On a more personal, immediate level ... I have a bunch of friends (4 local families) that are now in the process of relocating from the Cheyenne area to NE Wyoming. They've been trying for months to locate properties in that area; some are financially quite capable and some are depending upon their church to support their move. Based upon their reports, they've not yet encountered a real estate agent who has been upfront with them about water quality or water availability in the area. It's typical to see 400'-600' deep wells needed to provide a minimal domestic use well there, and there's serious water quality issues there. Fortunately, I have contacts in the State Engineer's office who have tipped me off to the water issues up that way and I've been able to advise my friends about these concerns ... so they now know to ask about these issues. So far, they've not gotten straight answers from any of the real estate agents they've dealt with and they're having to tell the agents upfront that water problems will be a deal breaker. The agents have been "shocked" to have a buyer dictate to them that they will be held accountable for any misrepresentations or omissions in this regard ... and the folks are primarily looking at mid-6 figure properties, not an insignificant purchase price point for the area.

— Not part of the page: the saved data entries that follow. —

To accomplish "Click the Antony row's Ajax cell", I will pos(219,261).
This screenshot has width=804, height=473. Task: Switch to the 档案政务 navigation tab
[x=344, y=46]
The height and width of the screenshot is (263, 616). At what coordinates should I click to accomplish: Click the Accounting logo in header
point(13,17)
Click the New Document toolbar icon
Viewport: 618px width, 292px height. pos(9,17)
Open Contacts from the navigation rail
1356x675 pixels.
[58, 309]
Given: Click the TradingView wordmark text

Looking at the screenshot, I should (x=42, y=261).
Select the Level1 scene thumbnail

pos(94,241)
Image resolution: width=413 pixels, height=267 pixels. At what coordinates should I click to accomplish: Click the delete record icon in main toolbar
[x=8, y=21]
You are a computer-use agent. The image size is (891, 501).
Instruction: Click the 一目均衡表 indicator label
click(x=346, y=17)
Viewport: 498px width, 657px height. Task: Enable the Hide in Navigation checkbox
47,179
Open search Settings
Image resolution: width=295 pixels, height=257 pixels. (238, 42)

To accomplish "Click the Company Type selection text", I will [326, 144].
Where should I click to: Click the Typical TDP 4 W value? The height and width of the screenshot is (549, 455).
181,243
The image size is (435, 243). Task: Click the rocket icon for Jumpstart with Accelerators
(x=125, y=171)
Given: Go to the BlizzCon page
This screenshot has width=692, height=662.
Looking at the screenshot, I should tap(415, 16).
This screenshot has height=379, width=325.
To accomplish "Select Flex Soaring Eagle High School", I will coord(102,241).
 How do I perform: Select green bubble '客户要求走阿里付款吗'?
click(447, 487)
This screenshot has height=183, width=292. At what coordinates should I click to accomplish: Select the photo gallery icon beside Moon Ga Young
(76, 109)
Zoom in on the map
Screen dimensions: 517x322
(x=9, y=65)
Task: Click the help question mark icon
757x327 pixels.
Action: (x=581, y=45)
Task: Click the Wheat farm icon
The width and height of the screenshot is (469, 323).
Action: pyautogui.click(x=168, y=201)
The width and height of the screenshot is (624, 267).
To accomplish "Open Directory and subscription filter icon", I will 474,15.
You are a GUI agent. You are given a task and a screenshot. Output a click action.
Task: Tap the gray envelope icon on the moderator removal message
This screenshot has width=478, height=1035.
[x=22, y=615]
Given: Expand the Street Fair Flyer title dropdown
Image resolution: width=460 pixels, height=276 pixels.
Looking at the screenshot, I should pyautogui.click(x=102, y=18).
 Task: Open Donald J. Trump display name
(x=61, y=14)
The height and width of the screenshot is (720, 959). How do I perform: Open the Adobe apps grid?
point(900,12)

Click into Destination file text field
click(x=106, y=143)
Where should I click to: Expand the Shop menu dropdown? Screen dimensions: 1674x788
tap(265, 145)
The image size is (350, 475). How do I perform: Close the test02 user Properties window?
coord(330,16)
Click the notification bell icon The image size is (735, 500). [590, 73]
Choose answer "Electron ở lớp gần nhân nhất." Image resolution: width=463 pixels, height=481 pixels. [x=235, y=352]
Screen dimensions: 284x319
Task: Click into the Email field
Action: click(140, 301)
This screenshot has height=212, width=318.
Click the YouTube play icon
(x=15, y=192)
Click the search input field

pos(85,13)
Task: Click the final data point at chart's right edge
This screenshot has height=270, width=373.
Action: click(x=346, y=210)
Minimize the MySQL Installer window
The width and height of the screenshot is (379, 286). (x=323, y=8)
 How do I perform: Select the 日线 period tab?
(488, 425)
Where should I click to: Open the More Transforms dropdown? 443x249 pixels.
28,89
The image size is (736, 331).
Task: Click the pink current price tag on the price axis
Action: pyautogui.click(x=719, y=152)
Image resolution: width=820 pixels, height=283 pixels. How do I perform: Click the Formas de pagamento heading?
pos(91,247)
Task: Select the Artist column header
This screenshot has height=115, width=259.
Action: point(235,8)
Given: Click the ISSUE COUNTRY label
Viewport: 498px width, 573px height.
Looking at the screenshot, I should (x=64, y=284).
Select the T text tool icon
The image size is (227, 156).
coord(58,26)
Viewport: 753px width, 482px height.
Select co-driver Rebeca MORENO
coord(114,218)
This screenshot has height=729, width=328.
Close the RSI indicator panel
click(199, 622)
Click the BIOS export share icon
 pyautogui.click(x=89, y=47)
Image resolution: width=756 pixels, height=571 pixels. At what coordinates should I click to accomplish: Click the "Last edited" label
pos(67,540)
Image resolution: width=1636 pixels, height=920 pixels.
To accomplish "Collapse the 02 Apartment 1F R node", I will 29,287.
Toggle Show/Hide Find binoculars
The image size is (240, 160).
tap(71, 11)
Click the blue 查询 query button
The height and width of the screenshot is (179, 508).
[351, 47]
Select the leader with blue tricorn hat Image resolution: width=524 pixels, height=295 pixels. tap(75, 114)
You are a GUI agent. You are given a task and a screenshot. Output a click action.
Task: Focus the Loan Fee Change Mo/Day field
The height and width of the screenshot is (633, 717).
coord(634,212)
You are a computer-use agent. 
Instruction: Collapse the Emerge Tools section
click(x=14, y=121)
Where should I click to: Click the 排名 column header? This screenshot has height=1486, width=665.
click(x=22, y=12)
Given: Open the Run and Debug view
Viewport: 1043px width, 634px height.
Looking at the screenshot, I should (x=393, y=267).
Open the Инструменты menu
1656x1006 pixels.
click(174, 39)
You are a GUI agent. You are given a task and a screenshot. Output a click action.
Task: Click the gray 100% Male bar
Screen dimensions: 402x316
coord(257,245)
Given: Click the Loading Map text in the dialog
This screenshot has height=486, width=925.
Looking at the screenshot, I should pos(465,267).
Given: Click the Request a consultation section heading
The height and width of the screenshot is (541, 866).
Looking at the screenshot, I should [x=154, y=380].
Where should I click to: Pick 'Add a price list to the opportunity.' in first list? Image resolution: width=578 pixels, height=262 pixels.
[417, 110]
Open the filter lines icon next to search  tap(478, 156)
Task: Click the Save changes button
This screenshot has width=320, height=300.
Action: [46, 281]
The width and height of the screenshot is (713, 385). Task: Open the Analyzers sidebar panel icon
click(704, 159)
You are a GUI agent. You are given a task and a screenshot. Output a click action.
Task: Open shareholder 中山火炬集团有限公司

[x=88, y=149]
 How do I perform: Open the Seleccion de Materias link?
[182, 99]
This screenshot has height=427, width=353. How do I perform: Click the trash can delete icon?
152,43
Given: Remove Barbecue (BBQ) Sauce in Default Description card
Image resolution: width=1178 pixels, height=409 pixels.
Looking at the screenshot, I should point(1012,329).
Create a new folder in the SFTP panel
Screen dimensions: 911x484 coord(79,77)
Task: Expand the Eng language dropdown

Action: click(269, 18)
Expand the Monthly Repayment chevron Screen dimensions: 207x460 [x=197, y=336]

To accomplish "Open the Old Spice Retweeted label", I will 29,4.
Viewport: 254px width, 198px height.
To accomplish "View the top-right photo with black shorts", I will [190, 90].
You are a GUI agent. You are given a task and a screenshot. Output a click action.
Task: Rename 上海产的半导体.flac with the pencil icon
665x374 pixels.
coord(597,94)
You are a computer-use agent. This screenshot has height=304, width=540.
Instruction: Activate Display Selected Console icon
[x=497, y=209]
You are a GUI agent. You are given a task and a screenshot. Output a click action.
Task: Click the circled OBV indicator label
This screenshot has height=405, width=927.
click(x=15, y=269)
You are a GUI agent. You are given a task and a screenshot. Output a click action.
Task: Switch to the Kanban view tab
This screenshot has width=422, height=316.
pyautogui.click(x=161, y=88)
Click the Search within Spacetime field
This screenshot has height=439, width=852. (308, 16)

In the west the first thing you get clear is the water...even before the land. And it is very easy for any buyer to cover himself. Simply right down what the seller is offering and have him sign it. Simplest technique in the world. And if he won't....get real cautious.
While I agree that asking the questions and getting the answers in writing could be a safety tactic, I can tell you from practical experience that few, if any, real estate agents in this area will play into this with anything that can come back to haunt them. If you're too difficult of a buyer for their tastes or tactics, they will walk away from you as a client. There's too many easy, "found money" sales with ignorant buyers who will fall for their misrepresentations or ethical lapses that they don't need to deal with you.

Part of the key to buying real estate here in Wyoming is to know that you simply must perform your own due diligence, and do so in a manner that doesn't offend the real estate agent/agency. But it's essential to get your own appraisals (Wyoming is a non-reporting state!) rather than rely upon an agent's representations of comp's, get your own survey of the property, investigate your water rights at the State Engineer's office, check your zoning at the Z&P department, verify your fire department coverage, verify that your insurance company/agent will cover a property, verify the code compliance of a structure (if any, or if any needed), and so forth.

In my view, there's no need to wait until a Wyoming real estate agent gives you cause to "get real cautious". You should do so at the very beginning of any interest on your part on a property here, especially in those rural areas where building codes aren't required or haven't been enforced.

Last edited by sunsprit; 03-14-2015 at 01:02 AM..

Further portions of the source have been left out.